Can't we all just get along? Commissioners and city council meet to learn about trust and SCALEPublished by on
WORTHINGTON – Worthington Regional Economic Development Authority Manager Abraham Algadi on Friday spoke with Nobles County Commissioners and Worthington City Council members about a new initiative called “Nobles Home,” a multi-prong approach to encourage investment in all segments of the housing market within incorporated areas of Nobles County. According to Algadi, about 500 new housing units are needed to meet the expected demand in the area by 2020.
The initiative, still in its planning stages, needs cooperation from all of the Nobles County entities, Algadi said, because housing is critical.
This isn’t the first time in recent history a housing plan has been addressed in the area.
“The most dangerous thing we can do is do is to claim that we know the solution and get out there and share it with everybody else, only to fall flat on our face,” Algadi said. “It will not help us to do that, so we have to ensure success. The only way to ensure success is if we mean what we’re doing, if we have some intent behind the things we do. In other words, do it with a little more vigor than we have done it before.”
The Nobles County Commissioners and Worthington City Council met jointly with the Worthington Area Chamber of Commerce and the Worthington Regional Economic Development Authority Friday to hear from Scott County Administrator Gary Shelton about a collaborative group called SCALE, the Scott County Association for Leadership and Efficiency.
The mission of SCALE is to explore ways in which government entities can work together to provide services while making the most of limited resources. According to Shelton, people don’t really care where they get services from, as long as they get them. When entities work together, sharing resources and information, developing unified economic development, land use and transportation plans, more gets done, Shelton said. Most importantly, entities are not redoing work. In other words, a dollar gets spent only once, instead of through each entity on the same project or information.
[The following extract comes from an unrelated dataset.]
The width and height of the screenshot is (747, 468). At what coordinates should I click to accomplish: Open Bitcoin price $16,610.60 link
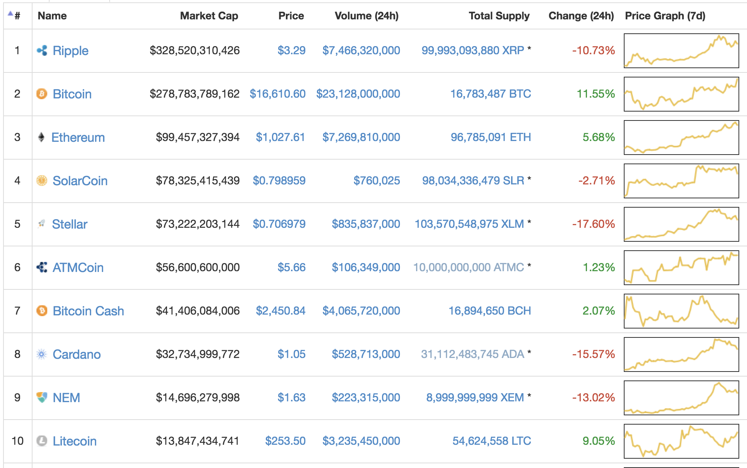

Worthington Mayor Al Oberloh expressed disbelief that so many projects and development happens without a multitude of joint power agreements and contracts, but according to Shelton, SCALE does not use either. An occasional memorandum of understanding is issued, but the biggest part of making SCALE work is about trust and relationships between the entities. Getting to that point meant the entities had to get to government without borders, Shelton said.
The officials in the room seemed very open to the idea of a similar group, nodding when Commissioner Bob Demuth said he sensed a willingness in the room to move forward. Shelton even volunteered the expertise and time from his staff to help them get started, adding that all parts of the state succeeding is good for Minnesota.